WHAT YOU HAVE TO DO: Extract, without alteration, each line from the start of the listing to the line bearing "Task: Open the plus".

ENTRIES PROVIDED:

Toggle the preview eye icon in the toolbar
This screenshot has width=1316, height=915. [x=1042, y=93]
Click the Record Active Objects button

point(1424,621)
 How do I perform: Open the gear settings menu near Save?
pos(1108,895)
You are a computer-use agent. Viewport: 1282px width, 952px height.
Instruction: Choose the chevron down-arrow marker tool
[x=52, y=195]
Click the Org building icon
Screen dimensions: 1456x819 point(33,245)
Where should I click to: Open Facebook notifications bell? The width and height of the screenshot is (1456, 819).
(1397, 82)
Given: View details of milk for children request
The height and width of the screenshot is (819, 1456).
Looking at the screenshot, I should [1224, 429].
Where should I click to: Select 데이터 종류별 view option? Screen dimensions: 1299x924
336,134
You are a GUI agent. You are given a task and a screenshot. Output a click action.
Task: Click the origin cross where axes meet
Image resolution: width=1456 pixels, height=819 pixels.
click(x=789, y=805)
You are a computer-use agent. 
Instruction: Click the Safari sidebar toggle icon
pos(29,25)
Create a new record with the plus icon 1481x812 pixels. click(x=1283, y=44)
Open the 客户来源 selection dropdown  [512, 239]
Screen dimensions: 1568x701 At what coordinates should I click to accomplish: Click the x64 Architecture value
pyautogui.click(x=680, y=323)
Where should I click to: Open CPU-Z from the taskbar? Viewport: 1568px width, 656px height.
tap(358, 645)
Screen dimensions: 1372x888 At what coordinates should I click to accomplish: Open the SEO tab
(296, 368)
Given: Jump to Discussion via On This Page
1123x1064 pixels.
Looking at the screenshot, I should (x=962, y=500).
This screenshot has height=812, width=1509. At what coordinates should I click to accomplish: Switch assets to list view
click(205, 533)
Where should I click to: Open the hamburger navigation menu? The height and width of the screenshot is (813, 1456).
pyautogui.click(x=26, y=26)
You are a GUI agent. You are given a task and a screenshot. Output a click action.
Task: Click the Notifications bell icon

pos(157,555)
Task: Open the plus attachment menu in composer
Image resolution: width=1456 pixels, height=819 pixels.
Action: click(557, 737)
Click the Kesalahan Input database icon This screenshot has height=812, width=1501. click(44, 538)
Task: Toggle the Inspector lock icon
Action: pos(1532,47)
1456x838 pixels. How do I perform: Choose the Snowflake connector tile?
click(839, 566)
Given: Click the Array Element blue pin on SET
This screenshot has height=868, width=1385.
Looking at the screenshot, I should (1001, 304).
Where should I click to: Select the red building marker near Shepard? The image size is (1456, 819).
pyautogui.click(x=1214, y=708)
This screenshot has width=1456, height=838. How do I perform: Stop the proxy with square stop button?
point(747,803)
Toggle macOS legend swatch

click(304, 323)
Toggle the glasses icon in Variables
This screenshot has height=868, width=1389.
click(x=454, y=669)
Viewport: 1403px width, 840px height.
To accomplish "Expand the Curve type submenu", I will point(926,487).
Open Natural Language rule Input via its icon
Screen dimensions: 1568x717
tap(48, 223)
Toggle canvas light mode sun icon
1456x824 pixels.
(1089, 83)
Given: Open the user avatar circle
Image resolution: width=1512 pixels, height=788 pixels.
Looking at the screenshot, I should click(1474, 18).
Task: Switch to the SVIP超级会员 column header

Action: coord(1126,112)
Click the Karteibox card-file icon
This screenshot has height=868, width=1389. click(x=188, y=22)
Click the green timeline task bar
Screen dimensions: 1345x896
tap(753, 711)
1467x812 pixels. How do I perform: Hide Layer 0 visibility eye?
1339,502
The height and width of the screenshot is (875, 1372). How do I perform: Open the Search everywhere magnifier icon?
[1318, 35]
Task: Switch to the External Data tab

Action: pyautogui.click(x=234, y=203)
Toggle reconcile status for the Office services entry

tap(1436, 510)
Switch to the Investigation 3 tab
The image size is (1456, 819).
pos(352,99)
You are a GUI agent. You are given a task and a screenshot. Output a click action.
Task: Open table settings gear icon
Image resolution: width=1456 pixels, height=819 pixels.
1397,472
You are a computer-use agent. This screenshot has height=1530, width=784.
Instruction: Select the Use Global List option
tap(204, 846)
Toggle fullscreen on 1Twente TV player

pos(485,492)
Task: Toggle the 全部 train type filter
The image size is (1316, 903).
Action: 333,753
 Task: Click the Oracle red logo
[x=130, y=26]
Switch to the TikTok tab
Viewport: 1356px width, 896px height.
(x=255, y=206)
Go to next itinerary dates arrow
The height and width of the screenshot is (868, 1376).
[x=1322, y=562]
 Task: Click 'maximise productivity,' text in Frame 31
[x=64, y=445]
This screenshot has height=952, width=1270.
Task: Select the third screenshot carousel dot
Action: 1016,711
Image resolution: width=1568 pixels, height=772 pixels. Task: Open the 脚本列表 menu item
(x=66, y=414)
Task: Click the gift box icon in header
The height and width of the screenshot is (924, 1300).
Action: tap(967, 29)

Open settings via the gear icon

ANSWER BOX:
Toggle the preview eye icon in the toolbar
This screenshot has width=1316, height=915. [x=1042, y=93]
Click the Record Active Objects button

point(1424,621)
 How do I perform: Open the gear settings menu near Save?
pos(1108,895)
You are a computer-use agent. Viewport: 1282px width, 952px height.
Instruction: Choose the chevron down-arrow marker tool
[x=52, y=195]
Click the Org building icon
Screen dimensions: 1456x819 point(33,245)
Where should I click to: Open Facebook notifications bell? The width and height of the screenshot is (1456, 819).
(1397, 82)
Given: View details of milk for children request
The height and width of the screenshot is (819, 1456).
Looking at the screenshot, I should [1224, 429].
Where should I click to: Select 데이터 종류별 view option? Screen dimensions: 1299x924
336,134
You are a GUI agent. You are given a task and a screenshot. Output a click action.
Task: Click the origin cross where axes meet
Image resolution: width=1456 pixels, height=819 pixels.
click(x=789, y=805)
You are a computer-use agent. 
Instruction: Click the Safari sidebar toggle icon
pos(29,25)
Create a new record with the plus icon 1481x812 pixels. click(x=1283, y=44)
Open the 客户来源 selection dropdown  [512, 239]
Screen dimensions: 1568x701 At what coordinates should I click to accomplish: Click the x64 Architecture value
pyautogui.click(x=680, y=323)
Where should I click to: Open CPU-Z from the taskbar? Viewport: 1568px width, 656px height.
tap(358, 645)
Screen dimensions: 1372x888 At what coordinates should I click to accomplish: Open the SEO tab
(296, 368)
Given: Jump to Discussion via On This Page
1123x1064 pixels.
Looking at the screenshot, I should (x=962, y=500).
This screenshot has height=812, width=1509. At what coordinates should I click to accomplish: Switch assets to list view
click(205, 533)
Where should I click to: Open the hamburger navigation menu? The height and width of the screenshot is (813, 1456).
pyautogui.click(x=26, y=26)
You are a GUI agent. You are given a task and a screenshot. Output a click action.
Task: Click the Notifications bell icon

pos(157,555)
Task: Open the plus attachment menu in composer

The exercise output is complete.